Whenever a line in the material below includes "Online", copy that line.
--- START ---
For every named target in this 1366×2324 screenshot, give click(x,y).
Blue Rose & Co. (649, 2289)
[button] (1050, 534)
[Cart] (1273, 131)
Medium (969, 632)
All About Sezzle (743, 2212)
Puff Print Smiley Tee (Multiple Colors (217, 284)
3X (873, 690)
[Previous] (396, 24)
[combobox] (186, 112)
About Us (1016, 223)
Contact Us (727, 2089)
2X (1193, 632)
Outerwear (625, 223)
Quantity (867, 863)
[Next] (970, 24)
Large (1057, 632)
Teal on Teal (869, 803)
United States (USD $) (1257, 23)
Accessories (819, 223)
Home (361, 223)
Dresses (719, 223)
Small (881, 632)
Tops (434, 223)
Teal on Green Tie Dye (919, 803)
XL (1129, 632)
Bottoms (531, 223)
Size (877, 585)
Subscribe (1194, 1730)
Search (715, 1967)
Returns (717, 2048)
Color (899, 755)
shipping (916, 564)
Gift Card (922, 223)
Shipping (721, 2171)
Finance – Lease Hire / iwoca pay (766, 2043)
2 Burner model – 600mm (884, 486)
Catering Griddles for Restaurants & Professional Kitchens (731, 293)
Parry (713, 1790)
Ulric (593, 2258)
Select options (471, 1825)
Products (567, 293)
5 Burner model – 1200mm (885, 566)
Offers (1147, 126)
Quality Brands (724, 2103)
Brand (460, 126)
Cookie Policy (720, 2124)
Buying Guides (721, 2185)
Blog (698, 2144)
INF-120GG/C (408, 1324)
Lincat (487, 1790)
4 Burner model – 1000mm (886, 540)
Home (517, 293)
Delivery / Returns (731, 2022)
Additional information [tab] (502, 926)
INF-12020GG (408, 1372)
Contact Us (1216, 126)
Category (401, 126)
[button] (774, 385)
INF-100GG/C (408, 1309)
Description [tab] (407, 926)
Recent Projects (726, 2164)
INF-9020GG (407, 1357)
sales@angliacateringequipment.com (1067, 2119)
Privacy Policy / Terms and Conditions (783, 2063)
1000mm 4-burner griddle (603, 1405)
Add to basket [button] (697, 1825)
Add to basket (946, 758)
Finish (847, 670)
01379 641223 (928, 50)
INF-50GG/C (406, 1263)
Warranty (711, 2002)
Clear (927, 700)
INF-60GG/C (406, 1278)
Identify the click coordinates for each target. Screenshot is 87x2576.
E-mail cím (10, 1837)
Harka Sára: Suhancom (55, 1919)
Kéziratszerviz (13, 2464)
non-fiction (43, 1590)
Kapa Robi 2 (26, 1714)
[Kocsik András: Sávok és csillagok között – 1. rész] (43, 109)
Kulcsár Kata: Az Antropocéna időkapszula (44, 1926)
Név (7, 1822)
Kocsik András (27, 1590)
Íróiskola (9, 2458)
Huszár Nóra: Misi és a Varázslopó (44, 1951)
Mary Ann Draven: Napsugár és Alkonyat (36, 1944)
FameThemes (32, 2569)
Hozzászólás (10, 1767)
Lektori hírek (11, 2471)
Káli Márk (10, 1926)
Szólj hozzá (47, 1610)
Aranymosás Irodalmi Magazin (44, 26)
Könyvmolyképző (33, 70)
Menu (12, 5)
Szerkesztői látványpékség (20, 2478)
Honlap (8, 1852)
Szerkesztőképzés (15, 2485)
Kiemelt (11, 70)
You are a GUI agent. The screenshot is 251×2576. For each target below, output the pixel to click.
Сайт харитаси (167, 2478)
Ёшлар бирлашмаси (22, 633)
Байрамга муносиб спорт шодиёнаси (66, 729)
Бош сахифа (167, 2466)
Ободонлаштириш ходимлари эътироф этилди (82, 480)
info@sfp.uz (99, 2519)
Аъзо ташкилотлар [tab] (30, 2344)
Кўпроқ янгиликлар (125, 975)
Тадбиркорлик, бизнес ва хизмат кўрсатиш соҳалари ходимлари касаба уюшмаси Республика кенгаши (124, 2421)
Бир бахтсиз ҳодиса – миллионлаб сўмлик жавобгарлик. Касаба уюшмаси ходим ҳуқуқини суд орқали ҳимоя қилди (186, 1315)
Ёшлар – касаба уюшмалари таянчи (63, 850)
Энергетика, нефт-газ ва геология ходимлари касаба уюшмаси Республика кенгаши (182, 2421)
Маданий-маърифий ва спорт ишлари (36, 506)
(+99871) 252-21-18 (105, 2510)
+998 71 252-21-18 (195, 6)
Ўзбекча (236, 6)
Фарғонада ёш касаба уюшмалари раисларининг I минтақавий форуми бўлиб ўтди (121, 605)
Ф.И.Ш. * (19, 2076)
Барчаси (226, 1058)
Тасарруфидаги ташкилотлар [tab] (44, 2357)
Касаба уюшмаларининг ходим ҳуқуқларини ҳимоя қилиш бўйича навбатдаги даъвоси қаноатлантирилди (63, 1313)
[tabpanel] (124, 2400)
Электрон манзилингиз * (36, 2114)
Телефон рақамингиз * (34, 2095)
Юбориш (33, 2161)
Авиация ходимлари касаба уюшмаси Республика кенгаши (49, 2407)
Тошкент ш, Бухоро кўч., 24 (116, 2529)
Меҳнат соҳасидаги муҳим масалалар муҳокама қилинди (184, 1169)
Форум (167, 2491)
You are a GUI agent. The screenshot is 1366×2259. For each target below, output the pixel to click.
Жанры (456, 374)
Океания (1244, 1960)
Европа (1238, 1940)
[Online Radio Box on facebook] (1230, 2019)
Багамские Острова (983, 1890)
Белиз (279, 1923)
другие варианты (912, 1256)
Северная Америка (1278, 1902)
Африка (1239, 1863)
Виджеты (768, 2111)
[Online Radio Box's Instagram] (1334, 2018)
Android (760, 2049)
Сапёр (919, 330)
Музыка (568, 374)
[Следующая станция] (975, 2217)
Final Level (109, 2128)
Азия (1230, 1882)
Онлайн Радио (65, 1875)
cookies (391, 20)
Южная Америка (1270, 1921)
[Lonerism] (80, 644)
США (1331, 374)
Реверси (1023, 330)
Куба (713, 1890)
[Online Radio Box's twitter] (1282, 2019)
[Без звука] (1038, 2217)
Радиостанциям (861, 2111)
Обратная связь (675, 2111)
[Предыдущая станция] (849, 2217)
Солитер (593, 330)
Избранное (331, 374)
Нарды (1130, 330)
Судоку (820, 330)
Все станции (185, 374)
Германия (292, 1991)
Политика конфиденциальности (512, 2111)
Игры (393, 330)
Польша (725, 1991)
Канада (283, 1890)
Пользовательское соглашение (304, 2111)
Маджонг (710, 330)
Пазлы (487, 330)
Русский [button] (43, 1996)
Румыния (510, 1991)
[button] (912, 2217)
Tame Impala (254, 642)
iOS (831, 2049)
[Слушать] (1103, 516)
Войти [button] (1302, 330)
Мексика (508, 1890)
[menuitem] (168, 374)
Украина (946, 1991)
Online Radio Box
--- END ---
Exercise solution —
[Online Radio Box on facebook] (1230, 2019)
[Online Radio Box's Instagram] (1334, 2018)
[Online Radio Box's twitter] (1282, 2019)
Online Radio Box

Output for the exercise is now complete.